As announced earlier, suspicious activity was discovered inside its computer system on August 28, 2024. The investigation that began on September 6, 2024 confirmed the access of unauthorized actors to its system and the exfiltration of copies of files that included some patient data. The ransomware group gained access to its system and extracted files from August 24, 2024 to August 28, 2024.
Planned Parenthood reviewed the files in the subsequent weeks to identify the types of data affected. Based on the results, the compromised information included names, birth dates, addresses, medical record numbers, medical insurance data, and/or clinical details, such as name(s) of providers, date(s) of service, diagnosis data, treatment details, and/or prescription details.

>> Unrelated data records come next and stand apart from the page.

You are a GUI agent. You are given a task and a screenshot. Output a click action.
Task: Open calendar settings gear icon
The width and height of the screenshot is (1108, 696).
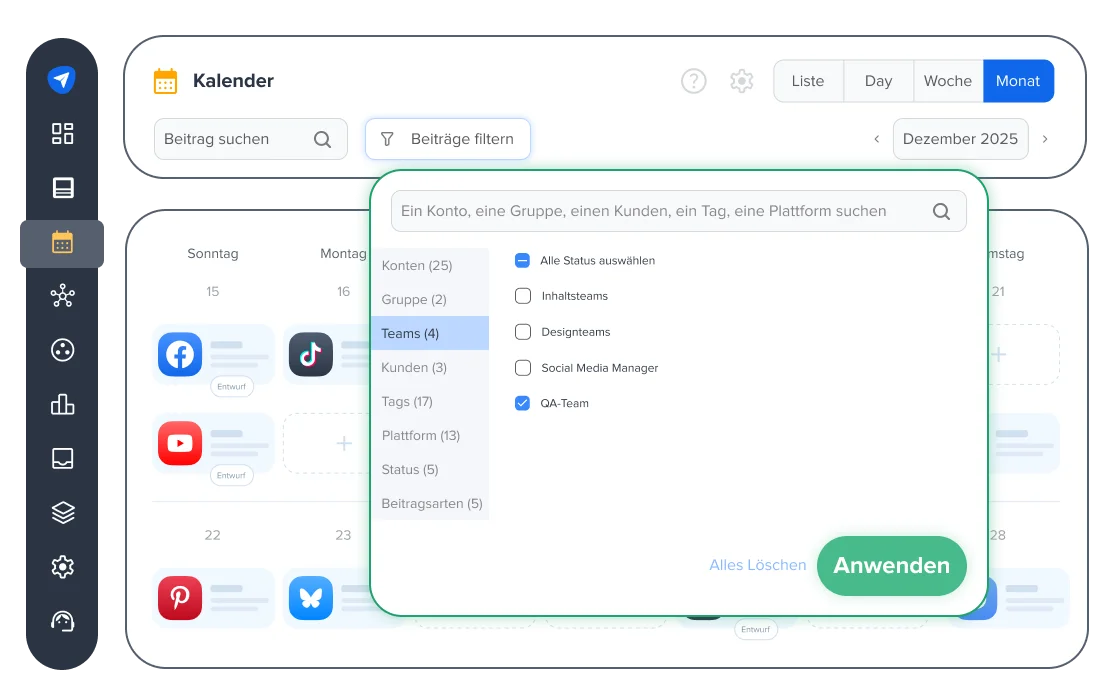[x=741, y=81]
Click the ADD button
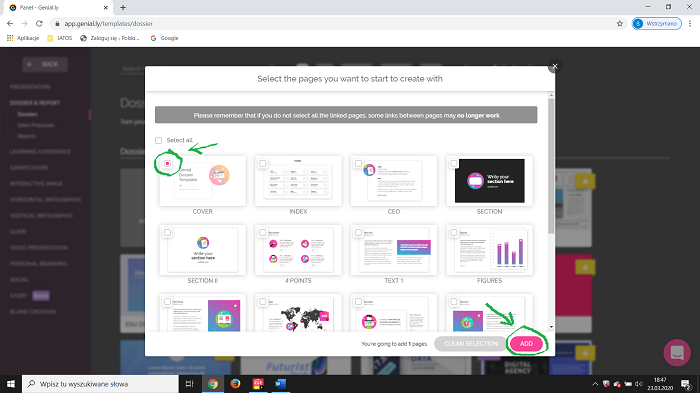The width and height of the screenshot is (700, 393). pos(526,343)

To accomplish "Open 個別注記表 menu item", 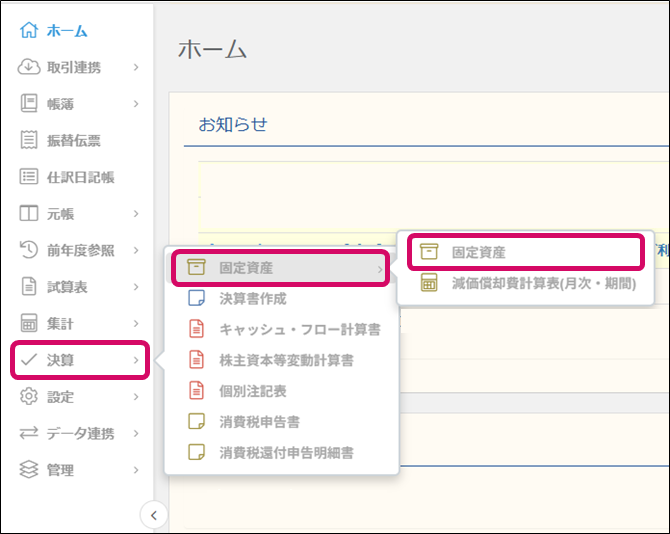I will point(252,391).
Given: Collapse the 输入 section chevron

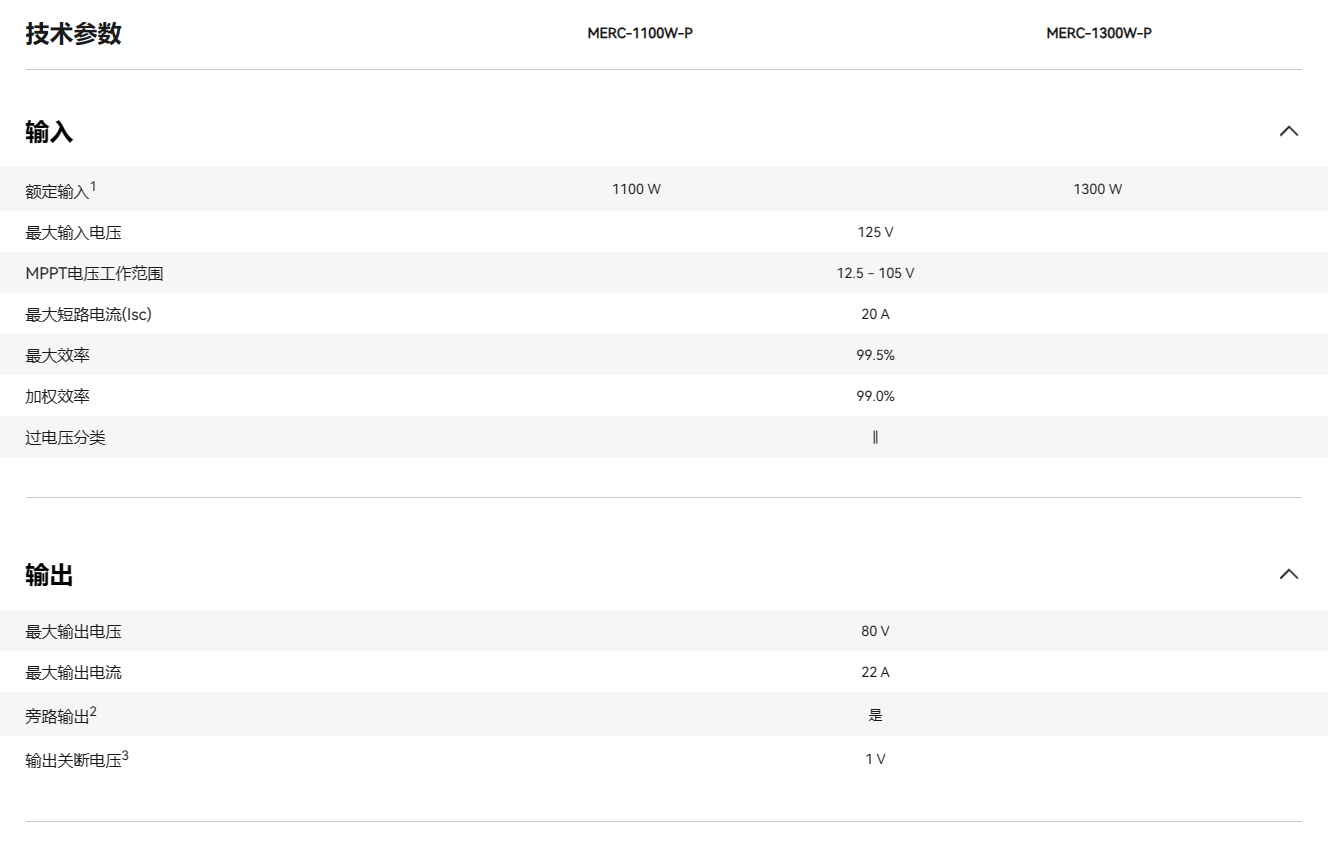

Planned Parenthood stated it implemented security measures before the attack, and will take further steps to boost the security measures to avoid the same incidents later on. Notification letters were mailed to the impacted persons on November 5, 2024 in compliance with HIPAA law. Anyone with questions concerning the incident can contact the dedicated call center – (888)-479-9996. Support is available from Monday to Friday, 6.00 a.m. to 4.00 p.m.

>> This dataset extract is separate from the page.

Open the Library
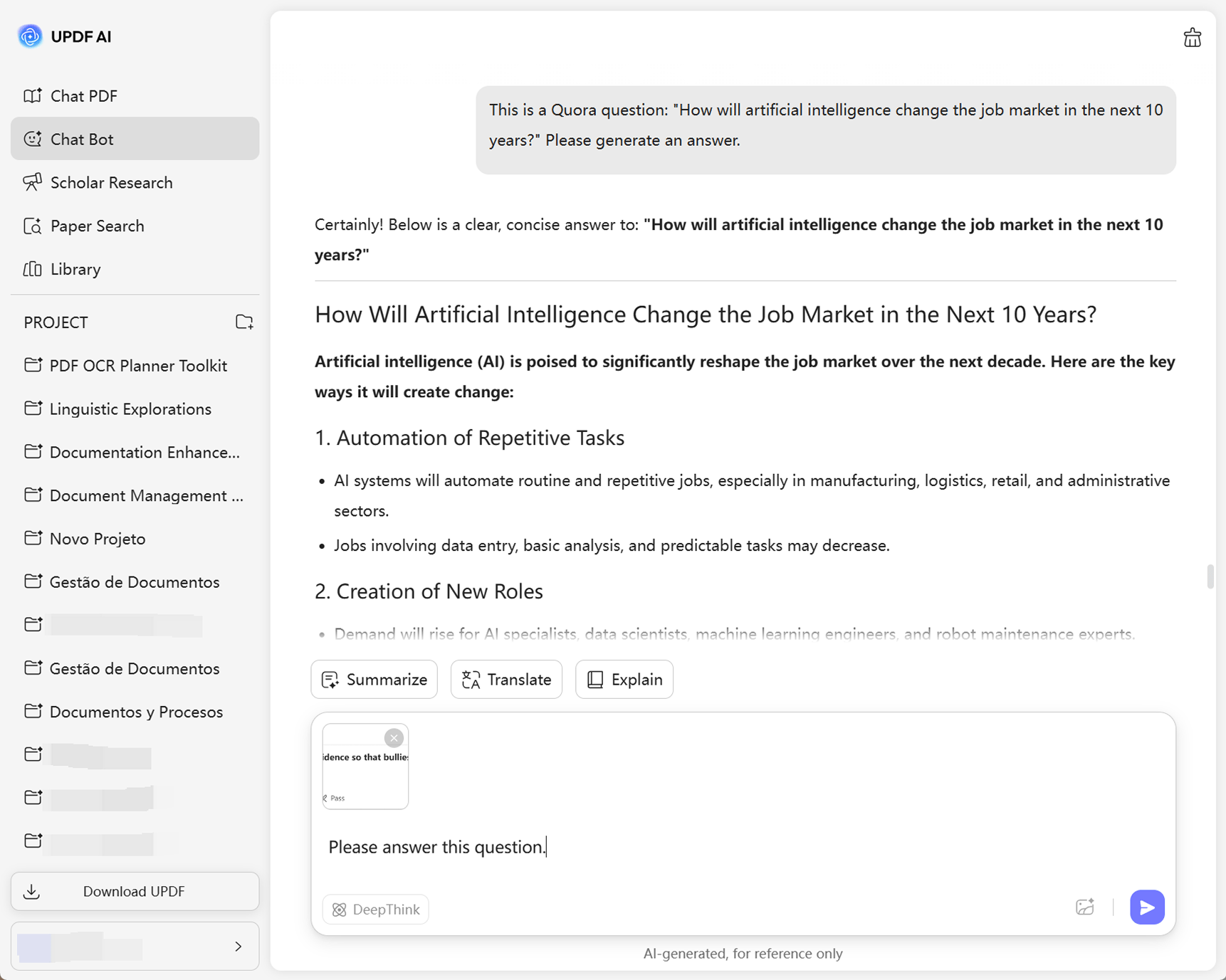[75, 270]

When RansomHub attacked Planned Parenthood, the group claimed to have taken 93 GB of data. CEO Martha Fuller of Planned Parenthood confirmed detecting a cyberattack on August 28, 2024, and mentioned taking quick action to stop the unauthorized access.
When a healthcare provider suffers a data theft incident, the affected individuals are at risk. However, an attack on a reproductive healthcare and sexual health services provider is more serious because of the sensitive nature of the data of the impacted persons. Besides the threat of identity theft and fraud, cybercriminals can try to extort money from patients and the exposure of sensitive data might even have legal implications for patients who had sought or got abortion procedures.
RansomHub included Planned Parenthood on its dark web data leak webpage on September 4, 2024, and posted screenshots of financial, administrative, and legal papers as proof of the attack. No patient data was uploaded at the time. The ransomware group gave Planned Parenthood 7 days to reply to avoid the exposure of the stolen information.